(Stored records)
————————
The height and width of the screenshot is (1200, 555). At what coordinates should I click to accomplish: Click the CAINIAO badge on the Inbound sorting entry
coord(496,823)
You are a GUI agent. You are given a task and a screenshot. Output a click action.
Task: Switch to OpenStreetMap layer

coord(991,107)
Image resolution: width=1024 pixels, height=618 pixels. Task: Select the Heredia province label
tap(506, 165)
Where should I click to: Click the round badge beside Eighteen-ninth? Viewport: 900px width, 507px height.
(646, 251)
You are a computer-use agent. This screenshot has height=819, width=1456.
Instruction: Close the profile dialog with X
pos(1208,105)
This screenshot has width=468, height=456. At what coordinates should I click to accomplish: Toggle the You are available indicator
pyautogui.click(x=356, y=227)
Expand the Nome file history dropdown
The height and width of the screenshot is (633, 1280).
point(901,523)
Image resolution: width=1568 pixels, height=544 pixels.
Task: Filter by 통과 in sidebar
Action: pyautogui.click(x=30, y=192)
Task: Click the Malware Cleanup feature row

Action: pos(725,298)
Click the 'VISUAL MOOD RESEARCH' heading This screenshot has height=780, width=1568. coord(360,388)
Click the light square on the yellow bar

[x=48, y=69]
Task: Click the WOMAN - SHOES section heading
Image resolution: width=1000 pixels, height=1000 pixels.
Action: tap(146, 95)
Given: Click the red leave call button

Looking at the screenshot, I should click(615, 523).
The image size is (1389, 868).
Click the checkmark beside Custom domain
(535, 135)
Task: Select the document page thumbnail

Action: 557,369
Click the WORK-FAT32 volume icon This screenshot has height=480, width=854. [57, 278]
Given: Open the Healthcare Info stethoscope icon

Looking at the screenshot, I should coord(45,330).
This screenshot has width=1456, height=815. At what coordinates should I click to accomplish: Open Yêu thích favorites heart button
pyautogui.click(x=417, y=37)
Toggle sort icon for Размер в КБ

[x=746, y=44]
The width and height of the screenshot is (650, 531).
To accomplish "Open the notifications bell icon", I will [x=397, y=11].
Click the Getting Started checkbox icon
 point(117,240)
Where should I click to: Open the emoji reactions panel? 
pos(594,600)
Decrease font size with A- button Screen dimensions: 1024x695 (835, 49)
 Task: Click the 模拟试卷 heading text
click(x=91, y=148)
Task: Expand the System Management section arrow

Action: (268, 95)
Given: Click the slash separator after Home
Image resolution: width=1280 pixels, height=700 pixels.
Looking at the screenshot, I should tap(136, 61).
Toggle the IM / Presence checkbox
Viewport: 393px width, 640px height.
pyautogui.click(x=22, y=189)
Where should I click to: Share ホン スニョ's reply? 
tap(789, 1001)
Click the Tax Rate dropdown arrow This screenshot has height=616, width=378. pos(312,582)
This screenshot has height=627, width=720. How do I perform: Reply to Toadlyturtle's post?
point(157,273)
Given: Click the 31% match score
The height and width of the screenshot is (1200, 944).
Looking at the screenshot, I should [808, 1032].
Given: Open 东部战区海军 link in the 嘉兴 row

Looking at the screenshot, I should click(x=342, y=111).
————————
» Directions:
Reproduce exactly the line that holds "This screenshot has height=627, width=720.", then every line after it, ending with the final line of the records above.

» Result:
This screenshot has height=627, width=720. How do I perform: Reply to Toadlyturtle's post?
point(157,273)
Given: Click the 31% match score
The height and width of the screenshot is (1200, 944).
Looking at the screenshot, I should [808, 1032].
Given: Open 东部战区海军 link in the 嘉兴 row

Looking at the screenshot, I should click(x=342, y=111).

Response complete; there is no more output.